Desperate to find the corpse — or at least a passable replacement — before unrest breaks out, Clavius and his younger aide, Lucius (Tom Felton), begin an extended inquiry into Yeshua’s life. They speak with many who testify to his love, compassion and disinterest in political revolt, including an old blind woman named Miriam (a striking Margaret Jackman) and the apostle Bartholomew (Stephen Hagan), whose laid-back surfer affect briefly threatens to turn the movie into “Dude, Where’s My Christ?” Which isn’t such a bad thing: With the torments of Good Friday a thing of the past, “Risen” is free to marble the investigative proceedings with welcome flashes of humor — not all of it intentional, as in an aborted chase scene that suggests Mary Magdalene may have had the makings of the world’s first parkour artist.
A lame slut-shaming gag proves far less amusing, and it’s unclear whether the film is mocking or indulging anti-Semitic attitudes when Pilate makes a snide remark about “Caiaphas and his pack of raving Jews.” These instances of questionable levity aside, however, the otherwise literate script by Reynolds and Paul Aiello (who is credited with the story) gives Clavius a playful patrician wit that dovetails nicely with his skepticism: “A marvelous recruiting tool,” he mutters sarcastically when Bartholomew waxes poetic about Yeshua’s promise of eternal life. It’s a shrewd line, allowing our antihero to speak for the atheists and agonistics in the audience, and Fiennes never loses sight of Clavius’ steely intelligence even as he brings out subtler dimensions of compassion and self-doubt. (Felton is just OK as the man’s inexperienced aide, though “Harry Potter” fans can amuse themselves by picturing him as Draco Malfoy tagging along with Voldemort’s little brother.)

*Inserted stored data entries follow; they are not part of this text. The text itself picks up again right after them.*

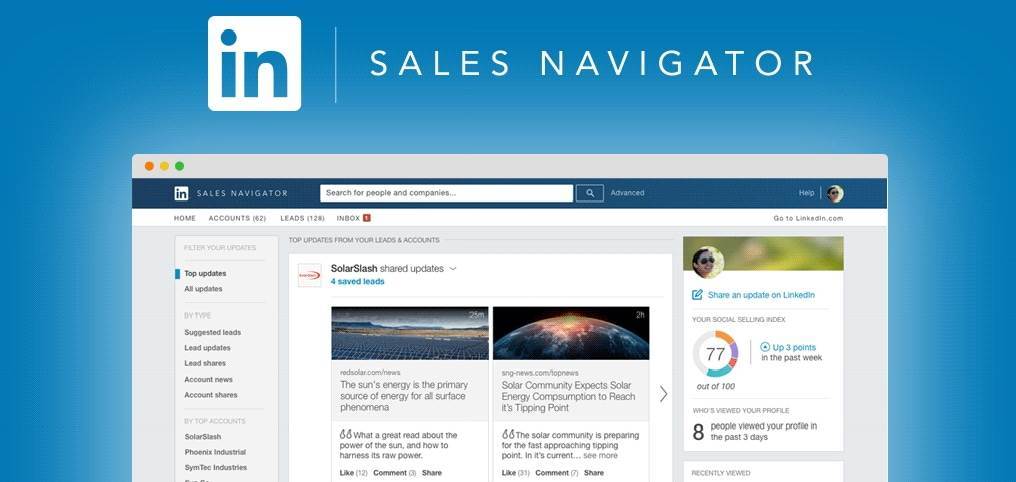Screen dimensions: 1016x482
Task: Click the people and companies search field
Action: pyautogui.click(x=446, y=193)
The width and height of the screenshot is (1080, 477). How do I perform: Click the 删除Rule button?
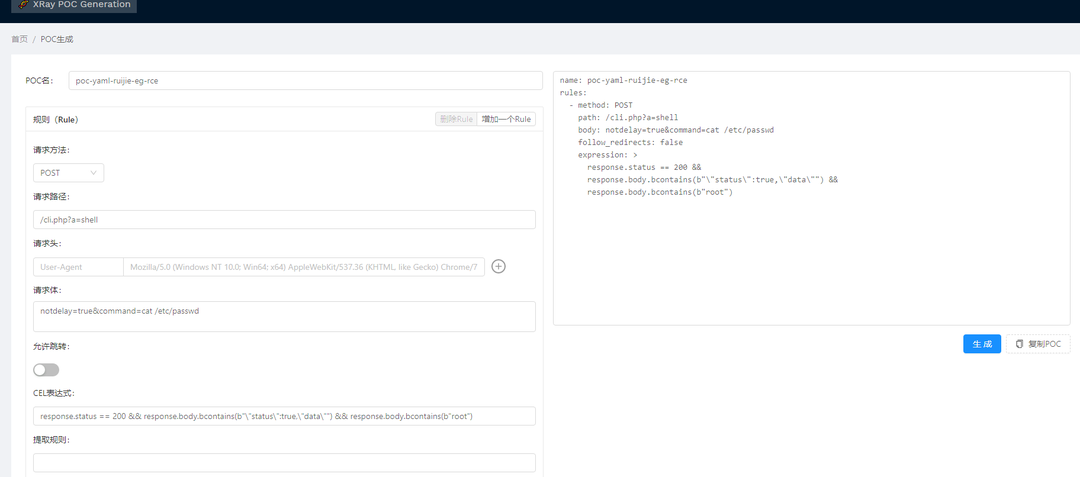point(456,119)
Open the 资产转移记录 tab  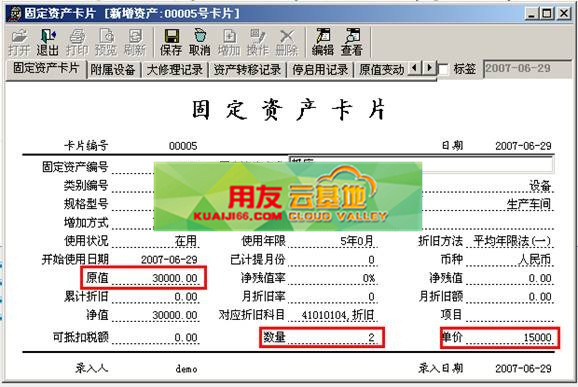click(247, 70)
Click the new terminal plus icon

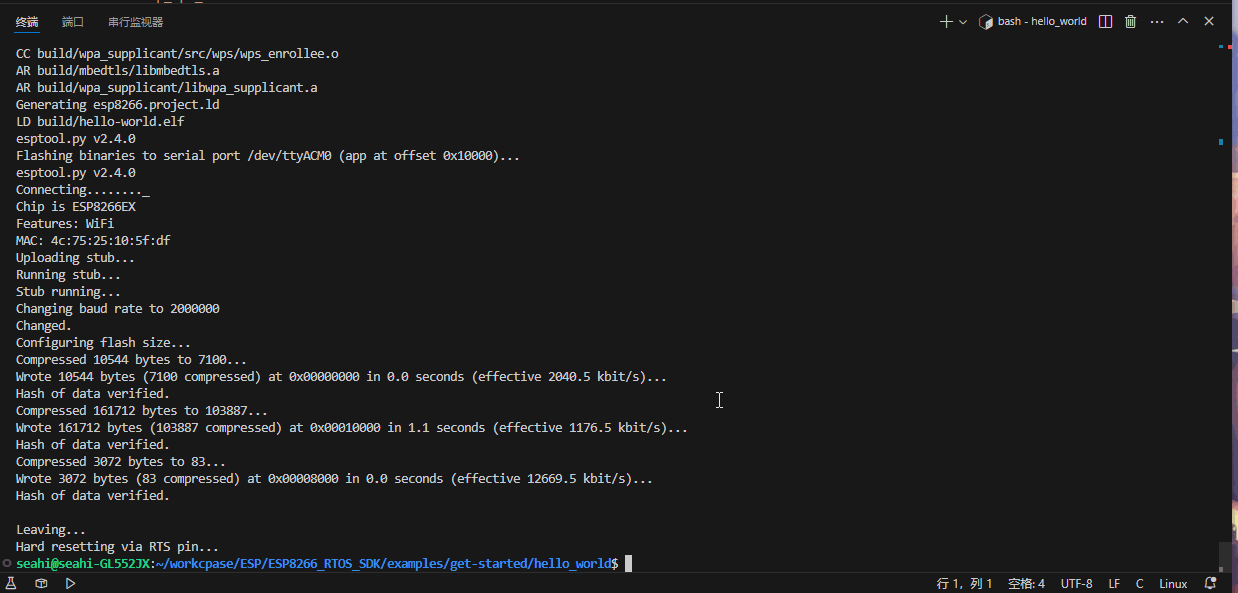pos(946,21)
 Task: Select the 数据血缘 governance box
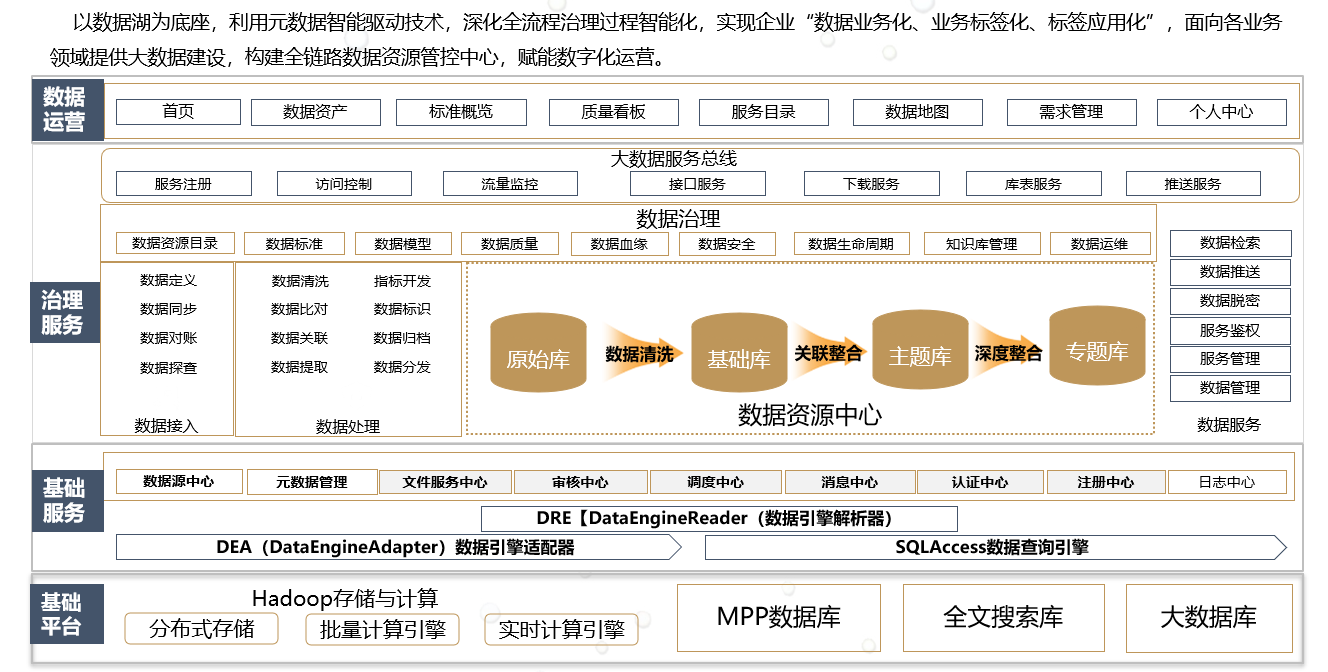click(x=619, y=244)
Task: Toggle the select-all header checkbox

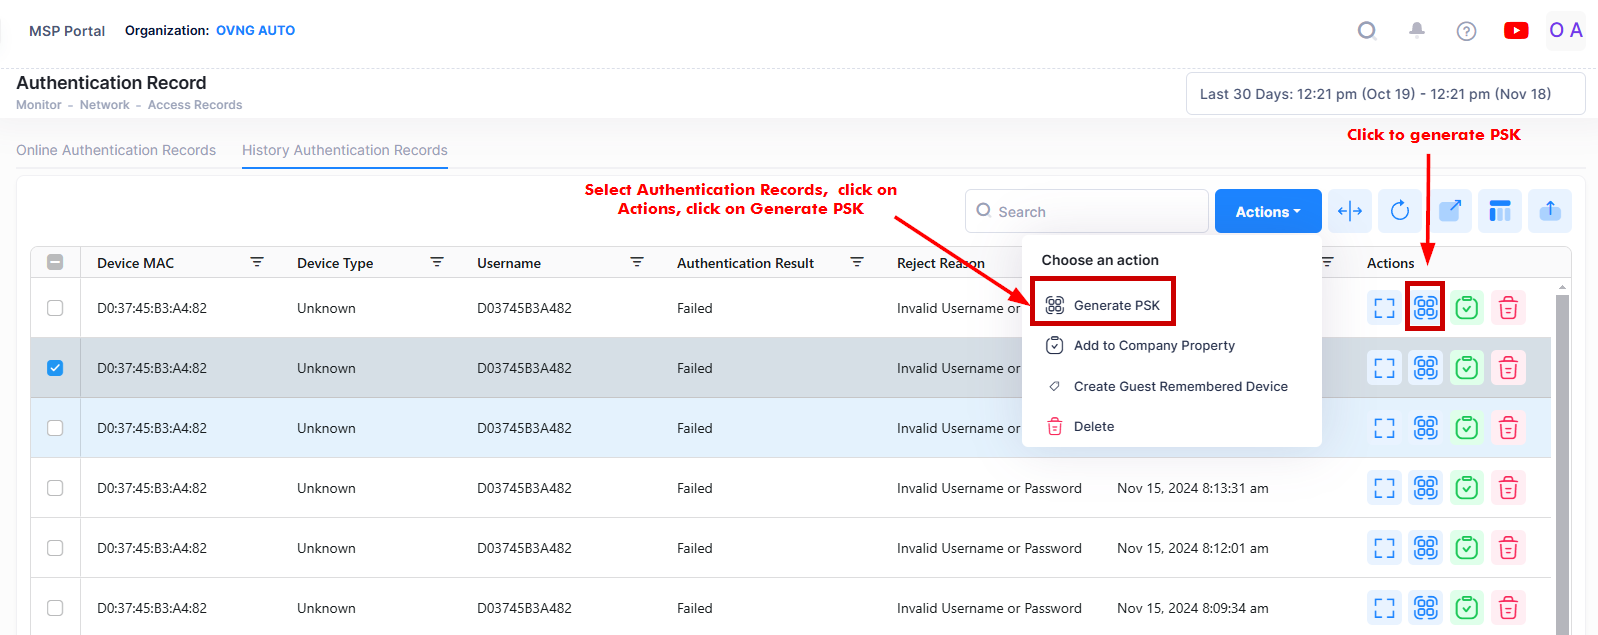Action: click(55, 262)
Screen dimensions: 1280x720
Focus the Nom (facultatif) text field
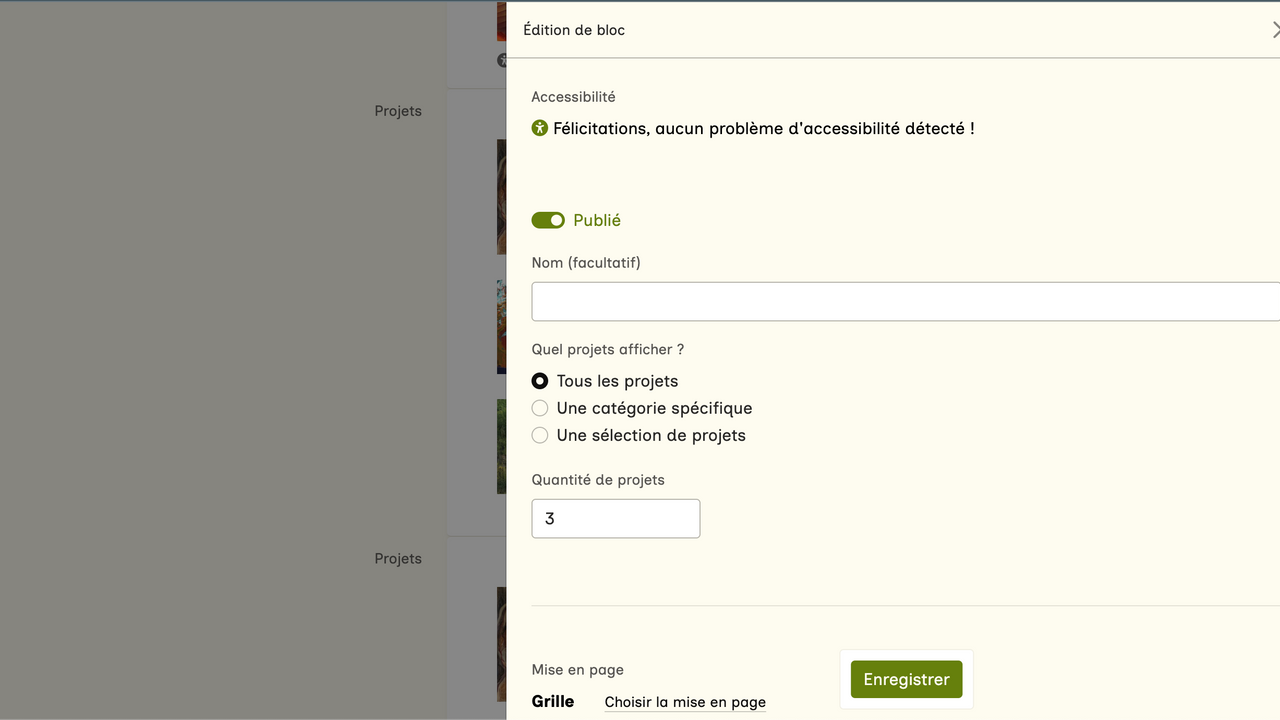pyautogui.click(x=905, y=302)
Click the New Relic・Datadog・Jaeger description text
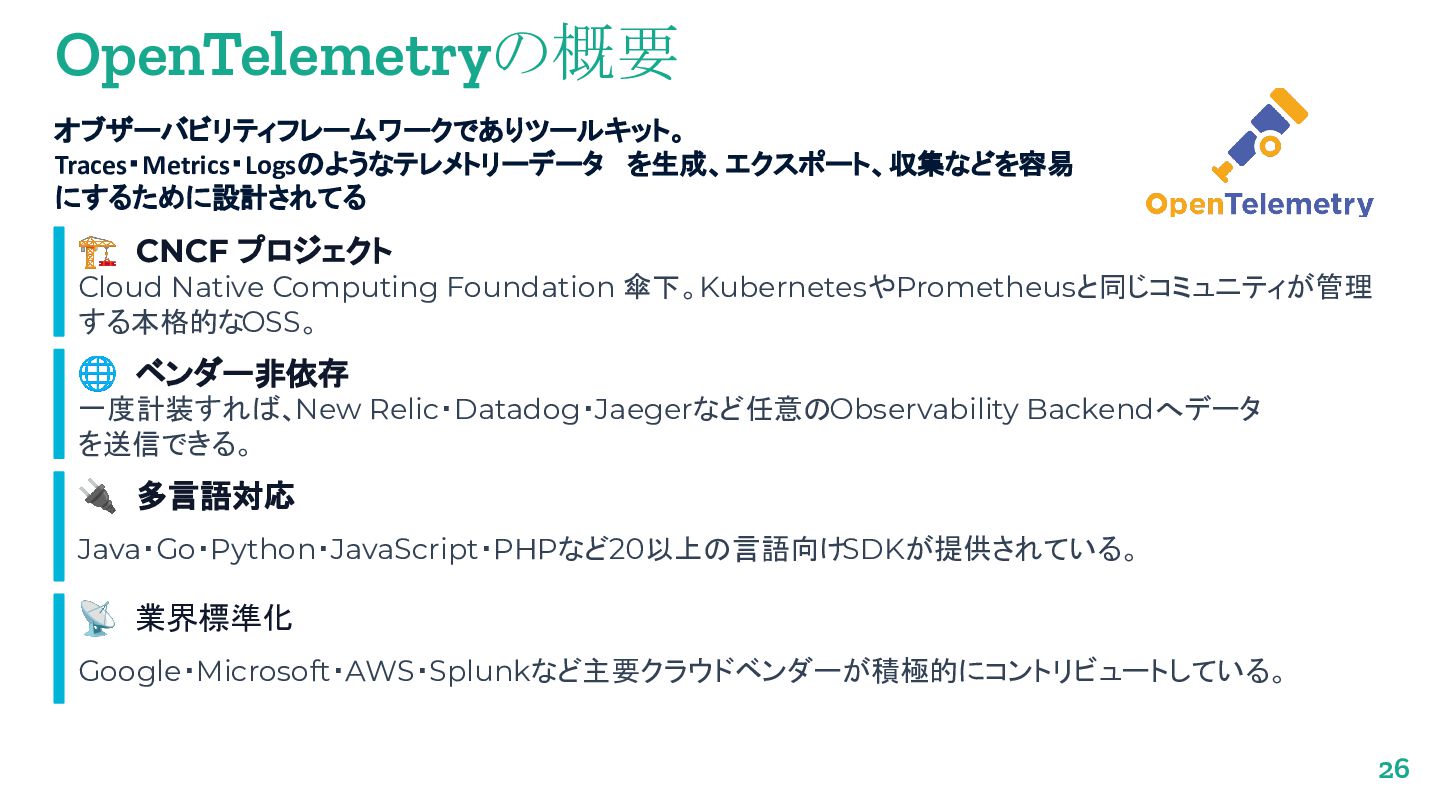The width and height of the screenshot is (1440, 810). click(x=670, y=427)
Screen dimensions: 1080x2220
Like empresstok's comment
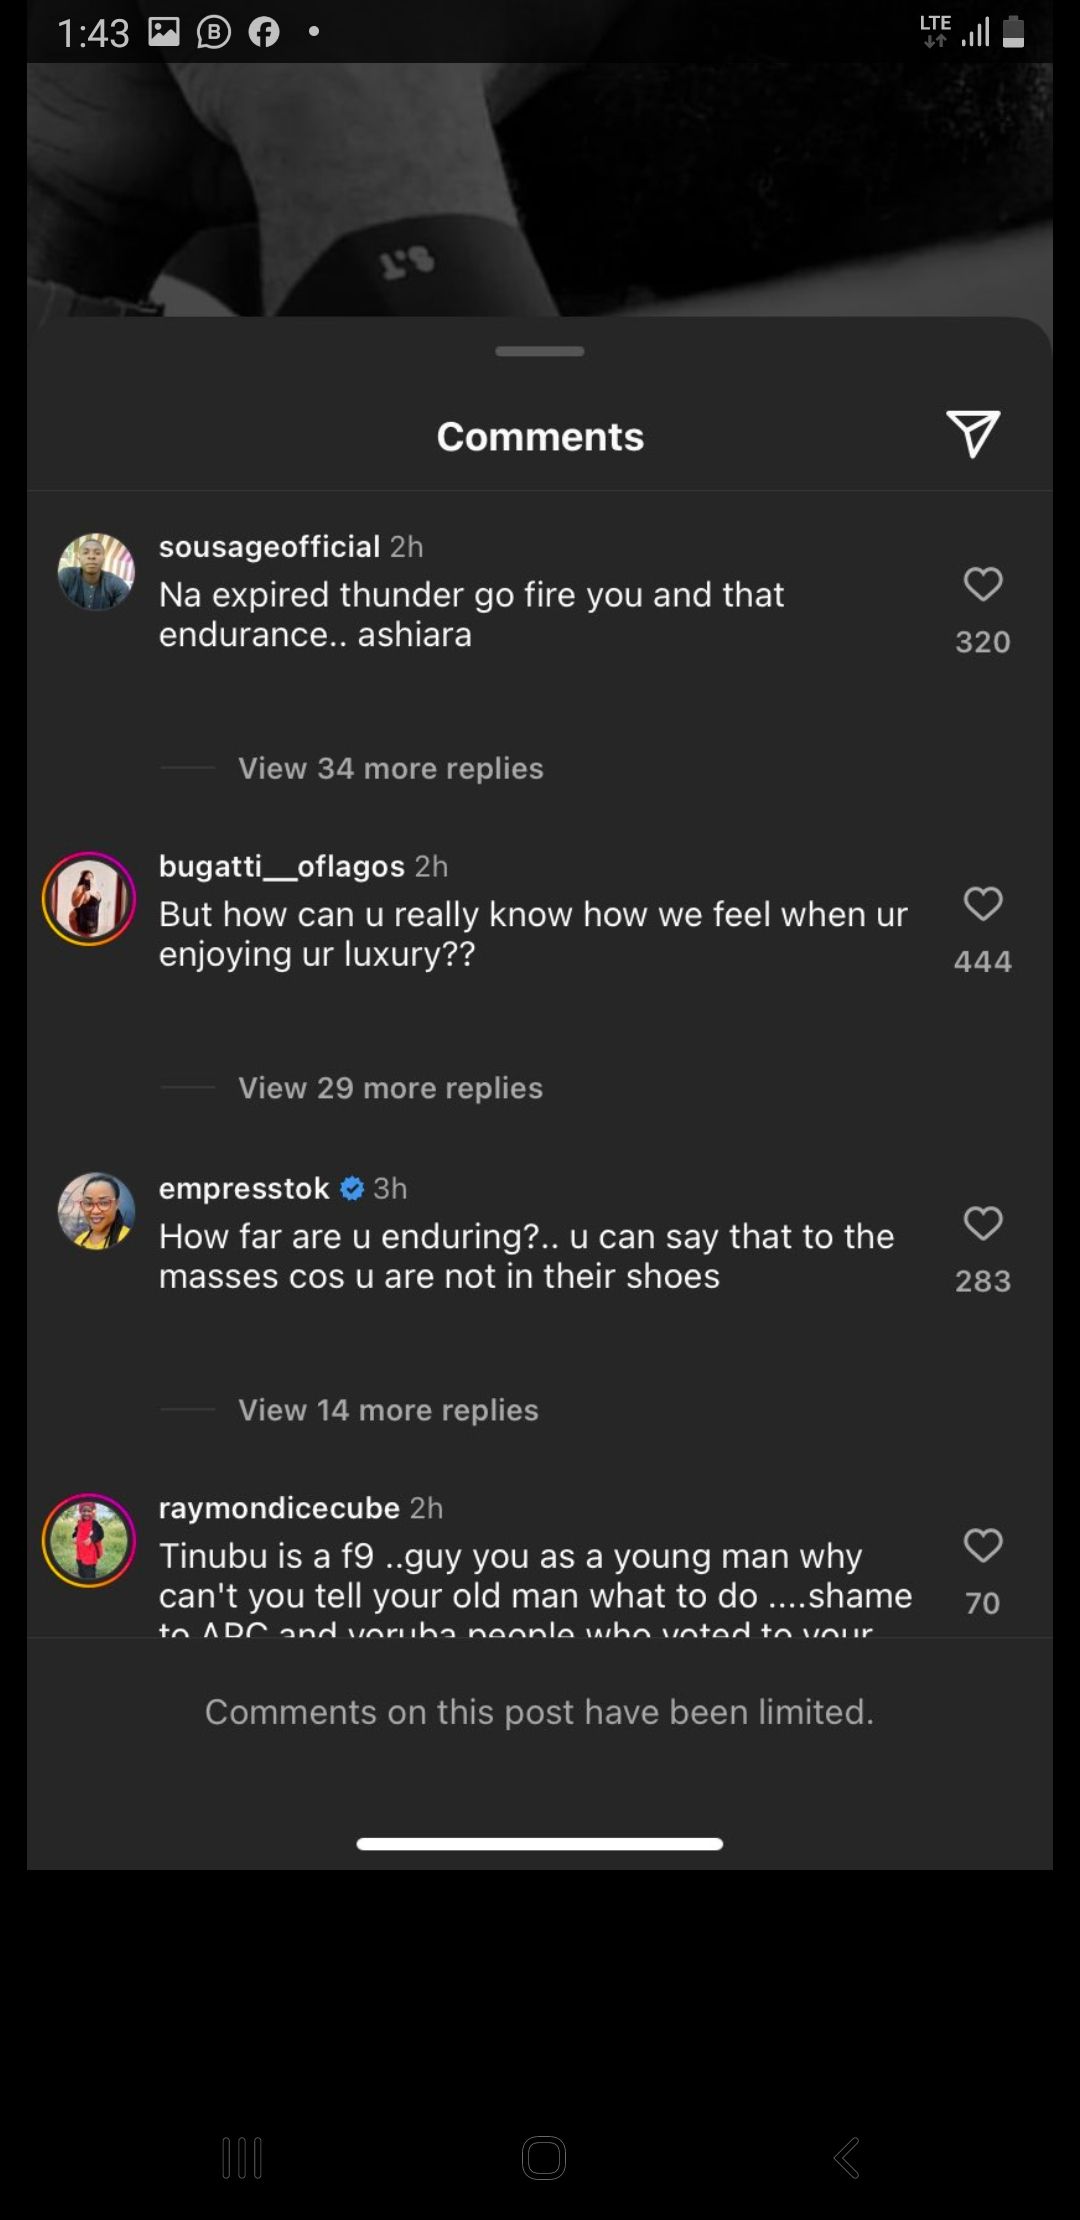982,1224
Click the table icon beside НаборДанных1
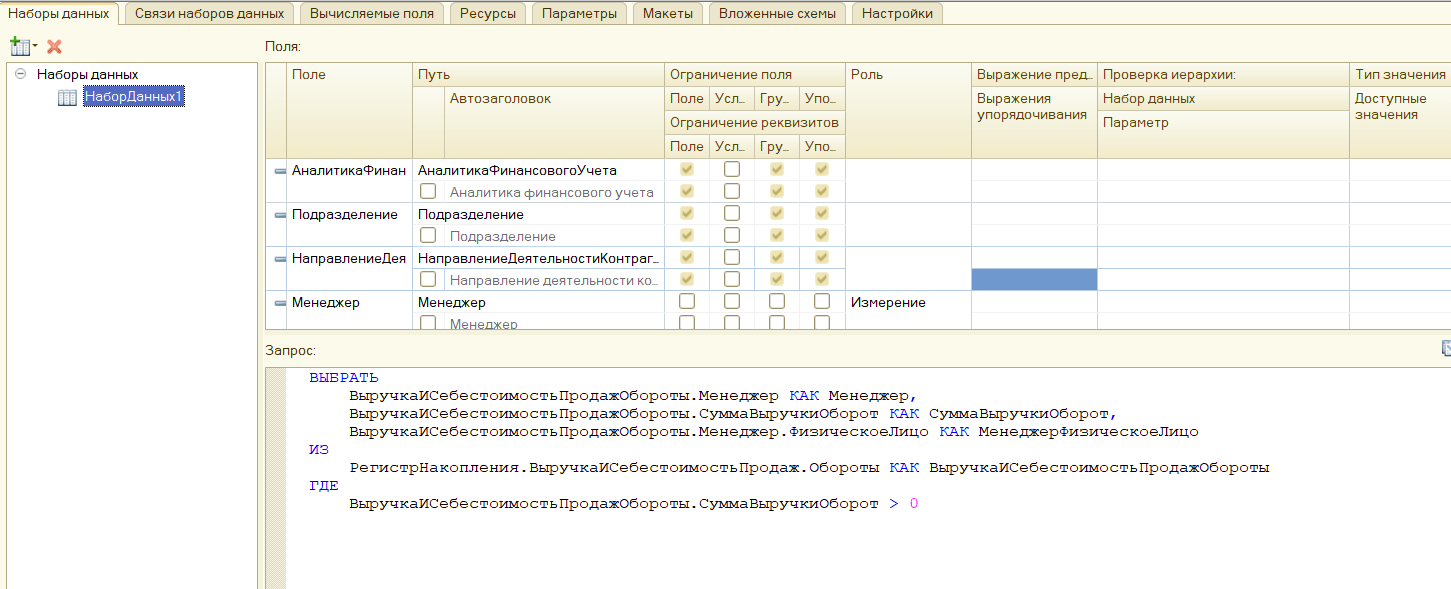 [67, 97]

It’s no spoiler to reveal that Clavius will eventually shed his cynicism and experience his own major spiritual epiphany, a Damascene moment avant la lettre. (Fiennes is basically playing a serious version of George Clooney’s Roman character in “Hail, Caesar!”) From there the film moves into its climactic passage by the Sea of Galilee (handsomely lensed on the white-sand beaches of Spain’s Almeria province), where Yeshua rejoins his 11 disciples — none of whom are particularly well individuated on screen, with the boisterous exception of Stewart Scudamore as Peter. Clavius will soon be unofficially welcomed into their ranks, and his transformation is clearly designed to encourage the viewer toward a similar posture of soul searching and acceptance. Yet believers and nonbelievers alike may well feel that the mystery has been dispelled too quickly, and in a way that devalues the very faith that is the movie’s ostensible foundation. An encounter with Yeshua in the flesh can’t help but lend “Risen” a gentle swell of feeling, but even through this critic’s God-fearing eyes, it’s a reminder that in the movies, at least, seeing is a lot easier than believing.